Design by data: the future of healthcare facility design


By David Morgareidge*
Tuesday, 18 June, 2019



Design by data: the future of healthcare facility design

Using predictive analytics to design your future health facility will streamline the design process and outcomes — and save costs. 

Predictive analytics (PA) uses quantitative and qualitative clinical operations and financial data to analyse and optimise the current and future performance of a healthcare facility, thereby guiding strategic project investment and design decisions.

Historical and current state data and competitive market demand analyses, which provide insight into upcoming patient volume and type mix opportunities and challenges, are brought together in a common digital environment to create a virtual simulation model. The model can be used to review and rank-order hundreds of potential design and operational alternatives to maximise the entire solution space.

PA can be used on any renovation, upgrade or construction project and runs concurrently with the traditional project process. It can be introduced as early as the concept design stage but should not be used beyond the completion of schematic design. This is because it can often have far reaching design implications, so should be fully integrated by this stage.

Once a facility is operational, the model becomes a powerful reengineering tool, supporting continuous process improvement over time. The model can be used to simulate changes to existing processes, identifying their potential impact on operational performance and patient and client satisfaction in the virtual environment prior to physical implementation.



Figure 1: PA is underpinned by a rigorous quantitative and qualitative data collection process. Image credit: ©Jacobs

Taking the first step

The first step in any PA process is data collection and this can take anywhere from a single day to 3 months, depending on data availability, volume and integrity. Every inpatient department and outpatient clinic has its own set of requirements, so the initial data collection process can be extensive. All available data relating to physical space, materials management and transport systems, medical equipment, IT and clinical communication technologies, staffing models, patient scheduling and arrivals protocols is collected.

Complete datasets for every patient encounter for the last 12 months and, where possible, the last two years are gathered. Ideally, this will include detailed, time-stamped data for each element of each unique patient journey through the department being studied. It may also include data for up- and downstream departments whose performance impacts on the primary target department.

If data is not immediately available, a short-term data collection effort (two to eight weeks) can be completed to gather enough data to support the study. Sometimes, the first PA effort at an organisation uncovers the fact that the key metrics are not being gathered or reported. While this is an obvious impediment in the short term, it can be an impetus for change to better support ongoing operations.

The simulation model

Once the data collection phase is complete, a simulation model that captures all the work that occurs within and around a healthcare facility is created. The model is used to facilitate and inform decision-making in numerous ways.

The clinical and financial performance of preliminary design concept plans are assessed using the same key performance indicators that will be used to evaluate the actual built facility once it is operational.
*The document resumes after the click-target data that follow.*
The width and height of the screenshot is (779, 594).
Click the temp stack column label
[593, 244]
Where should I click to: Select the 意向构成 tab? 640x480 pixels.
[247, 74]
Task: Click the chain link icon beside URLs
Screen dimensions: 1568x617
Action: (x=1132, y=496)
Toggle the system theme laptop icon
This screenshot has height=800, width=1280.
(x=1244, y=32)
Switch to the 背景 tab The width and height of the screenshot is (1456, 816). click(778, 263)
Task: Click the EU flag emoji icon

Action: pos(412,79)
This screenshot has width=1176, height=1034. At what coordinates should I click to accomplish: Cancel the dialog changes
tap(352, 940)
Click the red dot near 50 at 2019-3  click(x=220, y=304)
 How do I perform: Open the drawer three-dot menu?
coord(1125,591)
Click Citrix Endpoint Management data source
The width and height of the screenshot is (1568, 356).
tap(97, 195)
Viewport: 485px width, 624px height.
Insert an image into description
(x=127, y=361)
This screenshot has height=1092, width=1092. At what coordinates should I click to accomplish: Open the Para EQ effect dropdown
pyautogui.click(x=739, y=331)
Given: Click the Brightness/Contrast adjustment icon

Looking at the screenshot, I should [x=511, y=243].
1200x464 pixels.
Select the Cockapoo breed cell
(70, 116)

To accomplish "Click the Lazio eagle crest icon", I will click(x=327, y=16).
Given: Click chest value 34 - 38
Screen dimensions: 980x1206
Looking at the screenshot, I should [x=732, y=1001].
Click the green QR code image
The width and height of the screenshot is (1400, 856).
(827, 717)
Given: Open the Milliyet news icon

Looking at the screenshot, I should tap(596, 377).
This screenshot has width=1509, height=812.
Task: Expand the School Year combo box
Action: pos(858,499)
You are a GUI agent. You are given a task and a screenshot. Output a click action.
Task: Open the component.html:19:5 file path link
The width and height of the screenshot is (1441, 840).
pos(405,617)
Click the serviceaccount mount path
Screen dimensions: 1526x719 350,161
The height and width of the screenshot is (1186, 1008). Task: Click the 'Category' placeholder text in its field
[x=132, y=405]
This eliminates the possibility of unmet expectations post construction and gives those responsible for large capital investment decisions a much greater degree of confidence and certainty.

While there is an initial cost collecting the data and creating the simulation model, once complete, hundreds and thousands of high-fidelity solutions can be tested rapidly, at no risk and very low cost, and without any construction or staff retraining expense.

Examples of US health facilities that reduced cost through PA

Example 1:

University Health System
San Antonio, Texas, USA

PA eliminated unnecessary space, reduced the construction cost of a 44,000 SF clinic by US $623,000.

Example 2:

Baylor Scott & White Health
Dallas, Texas, USA

PA increased the clinic patient throughput volume per exam room per day by 50% without increasing staff or clinic operating hours.

 

The model includes both first costs and lifecycle full time equivalent (FTE) costs, helping the project team make intelligent trade-offs between the two. When you consider initial construction costs represent between just 6.5% and 8% of lifecycle costs while staffing costs represent between 72% and 76%, optimising the latter is key to any long-term healthcare cost reduction strategies.

The data-driven approach that underpins data analytics can help decision-makers reach a consensus and break deadlocks faster than any other methodology because it is data driven, transparent and inclusive. Emotions and prejudices are removed from the equation and decisions can be made on fact.

Once consensus is reached, decisions tend to stick. PA is thorough and rigorous, leaving nothing for later, meaning decisions are made once and not revisited.

Longer term, PA offers an opportunity to implement a powerful, quantitative approach to continuous process improvement across time (existing, renovated, and new spaces) and to assure consistent and high-performing operations across space (a department, a facility, a campus and a system).

*David Morgareidge is Director of Predictive Analytics at Jacobs, a global professional services sector that aims to deliver solutions for a more connected, sustainable world.